TAREFA 1:
Segundo o texto sobre Criolo e Ney Matogrosso, que álbum Ney pretende gravar depois da turnê?
TAREFA 2:
Prossiga o texto sobre Criolo e Ney Matogrosso a partir da última frase apresentada.

TEXTO DE LEITURA:
*****
Criolo & Ney Matogrosso

Ney conta que muitas dessas canções já foram interpretadas por ele com outros artistas, como é o caso de “Freguês da Meia-noite”, composição de Criolo para o elogiado disco dele Nó na Orelha. Na apresentação, realizada Vivo Rio, em outubro do ano passado, Ney canta a segunda metade do bolero, cuja temática não é sexual, mas, sim, uma narrativa sobre um viciado que, em uma noite fria, decide não comprar drogas. Lá pelo fim da música, Ney fazia graças vocais e "ele [Criolo] começou a me xingar: ‘Cachorro! Sujo! Safado!’ Eu fui ficando excitado!”, contou o cantor, entre gargalhadas – dele e dos presentes. “Eu vou querer saber se ele quer repetir isso no estúdio.”

O plano de Ney é seguir com a turnê pelo país, em um trabalho de maturação do repertório, para então ir para o estúdio e gravar o álbum Atento Aos Sinais. “É um exercício. Vou para o estúdio gravar um momento, porque a história vai continuar evoluindo. E vai, vai e vai...”.
*****
DADOS FORNECIDOS:

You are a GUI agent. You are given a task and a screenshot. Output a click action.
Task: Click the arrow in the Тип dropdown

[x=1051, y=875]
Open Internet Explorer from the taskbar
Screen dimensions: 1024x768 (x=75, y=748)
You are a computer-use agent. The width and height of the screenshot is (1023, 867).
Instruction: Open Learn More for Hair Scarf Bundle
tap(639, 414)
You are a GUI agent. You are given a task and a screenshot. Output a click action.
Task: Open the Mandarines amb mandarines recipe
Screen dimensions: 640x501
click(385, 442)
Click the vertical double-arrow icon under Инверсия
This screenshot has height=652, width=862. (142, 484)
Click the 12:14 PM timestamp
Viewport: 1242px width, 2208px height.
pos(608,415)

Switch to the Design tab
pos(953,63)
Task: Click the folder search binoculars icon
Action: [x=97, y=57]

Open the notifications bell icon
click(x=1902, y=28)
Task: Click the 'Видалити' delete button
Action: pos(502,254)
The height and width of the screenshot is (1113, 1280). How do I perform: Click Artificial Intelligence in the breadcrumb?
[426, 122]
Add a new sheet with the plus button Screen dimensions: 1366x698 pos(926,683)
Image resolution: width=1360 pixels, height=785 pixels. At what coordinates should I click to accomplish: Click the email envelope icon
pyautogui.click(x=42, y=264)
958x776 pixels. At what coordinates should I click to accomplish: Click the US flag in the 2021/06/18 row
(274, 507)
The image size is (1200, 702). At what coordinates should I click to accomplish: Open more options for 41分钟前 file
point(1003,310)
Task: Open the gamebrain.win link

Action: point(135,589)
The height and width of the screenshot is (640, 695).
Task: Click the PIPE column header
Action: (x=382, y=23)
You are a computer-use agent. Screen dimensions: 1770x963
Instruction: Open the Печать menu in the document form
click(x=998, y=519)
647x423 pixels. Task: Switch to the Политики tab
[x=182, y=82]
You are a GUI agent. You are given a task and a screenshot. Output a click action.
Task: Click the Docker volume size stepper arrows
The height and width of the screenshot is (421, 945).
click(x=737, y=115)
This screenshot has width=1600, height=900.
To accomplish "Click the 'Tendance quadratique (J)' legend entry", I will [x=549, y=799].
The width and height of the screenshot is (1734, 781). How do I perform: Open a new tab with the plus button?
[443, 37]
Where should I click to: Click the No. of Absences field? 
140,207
*****
RESPOSTA 1:
Atento Aos Sinais.

RESPOSTA 2:
Os shows patrocinados pelo edital serão em seis capitais – São Paulo (8 de março, HSBC Brasil), Porto Alegre (15 de março, Oi Apresenta Araújo Viana), Brasília (30 de março, Centro de Convenções Ulisses Guimarães ), Rio de Janeiro (3 de maio, no Vivo Rio), Salvador (31 de maio, Teatro Castro Alves) e Belo Horizonte (10 de maio, Palácio das Artes) -, mas isso não impede o cantor de se apresentar mais vezes pela cidade.

Em São Paulo, por exemplo, ele toca ainda mais duas vezes, no sábado, 9, e domingo, 10. A diferença, efetivamente, é só mesmo no preço dos ingressos: por integrarem o edital, as apresentações citadas acima terão ingressos a preços mais populares. No show de sexta, todos os lugares custam R$ 80, enquanto nas outras duas apresentações, eles podem chegar até R$ 260 (entrada inteira), para o setor VIP. Ney justifica a diferença como sendo “custo da produção”. “Os outros shows são por minha conta e minha equipe cresceu”, conta.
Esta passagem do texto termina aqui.